**Prompt**
Copy every line of the records below verbatim, without changing or omitting anything.

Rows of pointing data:
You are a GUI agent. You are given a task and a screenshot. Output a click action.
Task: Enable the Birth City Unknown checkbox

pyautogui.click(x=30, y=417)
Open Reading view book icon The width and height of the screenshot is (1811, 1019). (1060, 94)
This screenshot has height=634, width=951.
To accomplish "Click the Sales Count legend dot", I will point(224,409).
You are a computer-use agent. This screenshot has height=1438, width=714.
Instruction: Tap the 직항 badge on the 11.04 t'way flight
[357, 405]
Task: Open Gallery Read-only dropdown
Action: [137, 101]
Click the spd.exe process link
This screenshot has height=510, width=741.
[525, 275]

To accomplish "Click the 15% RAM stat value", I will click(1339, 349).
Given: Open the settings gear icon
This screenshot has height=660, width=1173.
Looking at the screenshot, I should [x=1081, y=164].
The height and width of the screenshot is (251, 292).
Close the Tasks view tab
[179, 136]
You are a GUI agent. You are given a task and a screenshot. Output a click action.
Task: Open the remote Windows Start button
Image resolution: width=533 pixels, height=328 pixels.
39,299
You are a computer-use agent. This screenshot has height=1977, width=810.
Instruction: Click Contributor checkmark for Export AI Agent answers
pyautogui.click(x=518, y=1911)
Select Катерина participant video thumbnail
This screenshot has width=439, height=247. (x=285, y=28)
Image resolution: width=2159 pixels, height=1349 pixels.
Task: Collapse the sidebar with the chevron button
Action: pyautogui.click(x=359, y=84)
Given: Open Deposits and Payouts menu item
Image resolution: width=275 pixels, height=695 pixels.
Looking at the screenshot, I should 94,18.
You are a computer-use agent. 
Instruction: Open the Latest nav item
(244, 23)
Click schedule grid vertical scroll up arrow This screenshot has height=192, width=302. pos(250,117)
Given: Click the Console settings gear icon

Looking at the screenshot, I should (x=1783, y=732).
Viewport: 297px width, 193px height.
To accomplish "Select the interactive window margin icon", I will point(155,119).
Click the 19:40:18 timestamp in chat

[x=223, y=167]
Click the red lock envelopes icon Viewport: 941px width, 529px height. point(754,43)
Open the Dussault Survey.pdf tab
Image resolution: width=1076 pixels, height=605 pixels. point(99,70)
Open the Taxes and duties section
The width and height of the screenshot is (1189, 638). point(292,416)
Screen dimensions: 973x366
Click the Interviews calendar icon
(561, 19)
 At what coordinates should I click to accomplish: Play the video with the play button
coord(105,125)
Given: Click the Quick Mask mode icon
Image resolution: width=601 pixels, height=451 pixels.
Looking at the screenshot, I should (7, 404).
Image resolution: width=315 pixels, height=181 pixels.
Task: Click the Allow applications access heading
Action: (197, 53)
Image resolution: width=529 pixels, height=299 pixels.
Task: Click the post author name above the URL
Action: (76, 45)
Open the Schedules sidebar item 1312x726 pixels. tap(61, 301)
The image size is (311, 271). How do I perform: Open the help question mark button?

**Finished task**
You are a GUI agent. You are given a task and a screenshot. Output a click action.
Task: Enable the Birth City Unknown checkbox

pyautogui.click(x=30, y=417)
Open Reading view book icon The width and height of the screenshot is (1811, 1019). (1060, 94)
This screenshot has height=634, width=951.
To accomplish "Click the Sales Count legend dot", I will point(224,409).
You are a computer-use agent. This screenshot has height=1438, width=714.
Instruction: Tap the 직항 badge on the 11.04 t'way flight
[357, 405]
Task: Open Gallery Read-only dropdown
Action: [137, 101]
Click the spd.exe process link
This screenshot has height=510, width=741.
[525, 275]

To accomplish "Click the 15% RAM stat value", I will click(1339, 349).
Given: Open the settings gear icon
This screenshot has height=660, width=1173.
Looking at the screenshot, I should [x=1081, y=164].
The height and width of the screenshot is (251, 292).
Close the Tasks view tab
[179, 136]
You are a GUI agent. You are given a task and a screenshot. Output a click action.
Task: Open the remote Windows Start button
Image resolution: width=533 pixels, height=328 pixels.
39,299
You are a computer-use agent. This screenshot has height=1977, width=810.
Instruction: Click Contributor checkmark for Export AI Agent answers
pyautogui.click(x=518, y=1911)
Select Катерина participant video thumbnail
This screenshot has width=439, height=247. (x=285, y=28)
Image resolution: width=2159 pixels, height=1349 pixels.
Task: Collapse the sidebar with the chevron button
Action: pyautogui.click(x=359, y=84)
Given: Open Deposits and Payouts menu item
Image resolution: width=275 pixels, height=695 pixels.
Looking at the screenshot, I should 94,18.
You are a computer-use agent. 
Instruction: Open the Latest nav item
(244, 23)
Click schedule grid vertical scroll up arrow This screenshot has height=192, width=302. pos(250,117)
Given: Click the Console settings gear icon

Looking at the screenshot, I should (x=1783, y=732).
Viewport: 297px width, 193px height.
To accomplish "Select the interactive window margin icon", I will point(155,119).
Click the 19:40:18 timestamp in chat

[x=223, y=167]
Click the red lock envelopes icon Viewport: 941px width, 529px height. point(754,43)
Open the Dussault Survey.pdf tab
Image resolution: width=1076 pixels, height=605 pixels. point(99,70)
Open the Taxes and duties section
The width and height of the screenshot is (1189, 638). point(292,416)
Screen dimensions: 973x366
Click the Interviews calendar icon
(561, 19)
 At what coordinates should I click to accomplish: Play the video with the play button
coord(105,125)
Given: Click the Quick Mask mode icon
Image resolution: width=601 pixels, height=451 pixels.
Looking at the screenshot, I should (7, 404).
Image resolution: width=315 pixels, height=181 pixels.
Task: Click the Allow applications access heading
Action: (197, 53)
Image resolution: width=529 pixels, height=299 pixels.
Task: Click the post author name above the URL
Action: (76, 45)
Open the Schedules sidebar item 1312x726 pixels. tap(61, 301)
The image size is (311, 271). How do I perform: Open the help question mark button?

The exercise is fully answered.